Friday, March 20, 2009

Application Pwnership

Who owns this application? What can possibly be complicated about such a simple and innocent question?

Unfortunately, the answer to such a question is not that easy. Or at least, we have created software organizations that make it hard to answer.

Though it makes sense to have a division of labor between different teams qualified on certain aspects of software applications, the main problem resides in the partial system views that such a division creates.

Out of developers' hands, an application is oftentimes perceived by QA, DBAs or Operation teams as a giant black box:
(yes, it is a canonical black monolith of 1-4-9 proportions)
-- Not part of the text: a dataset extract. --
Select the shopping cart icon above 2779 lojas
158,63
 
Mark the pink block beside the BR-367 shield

In fact, this giant black box has a few keyholes on it and, through these keyholes, they can barely peer into it. Consequently, the black box effect leads to QA teams seeing applications as sets of buttons to push, DBAs seeing them as data and table spaces and Operation teams dealing only with cryptic log files and alarms of all sorts.

No-one knows what is inside this darn black box. And when somethings goes haywire, only the Magician of Oz is deemed able to do something:


Now that everybody is so agile, this kind of concern may sound irrelevant. After all, developers are now generalizing specialists, so the barrier between them and other teams is now significantly lowered. Or is it?

The reality remains for the most part a difficult hand-off of applications between teams. I have seen different tentatives to improve things (including detailed operational manuals), but at the end of the day most of these attempts amounted to shallow knowledge transfers.

Ownership needs more.

Do you have any success story where applications have been successfully pwned by different teams?